# [INSTRUCTIONS TO FOLLOW]
From the line containing "[Facebook] (23, 442)" onward to the last line of the data below, copy each line exactly and add nothing.

Saved entries

◇ ◇ ◇

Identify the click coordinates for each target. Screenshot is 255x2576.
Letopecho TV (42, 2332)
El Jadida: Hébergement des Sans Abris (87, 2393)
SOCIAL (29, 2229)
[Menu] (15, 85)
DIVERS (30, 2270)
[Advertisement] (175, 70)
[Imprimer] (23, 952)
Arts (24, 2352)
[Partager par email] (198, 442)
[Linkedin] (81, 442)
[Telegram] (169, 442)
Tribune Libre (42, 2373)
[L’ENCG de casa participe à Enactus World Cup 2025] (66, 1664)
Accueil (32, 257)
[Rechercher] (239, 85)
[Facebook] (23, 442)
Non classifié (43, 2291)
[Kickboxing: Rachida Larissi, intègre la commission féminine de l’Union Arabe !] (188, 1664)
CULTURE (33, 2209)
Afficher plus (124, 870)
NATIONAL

◇ ◇ ◇

# [RESPONSE TO THE EXERCISE]
[Facebook] (23, 442)
Non classifié (43, 2291)
[Kickboxing: Rachida Larissi, intègre la commission féminine de l’Union Arabe !] (188, 1664)
CULTURE (33, 2209)
Afficher plus (124, 870)
NATIONAL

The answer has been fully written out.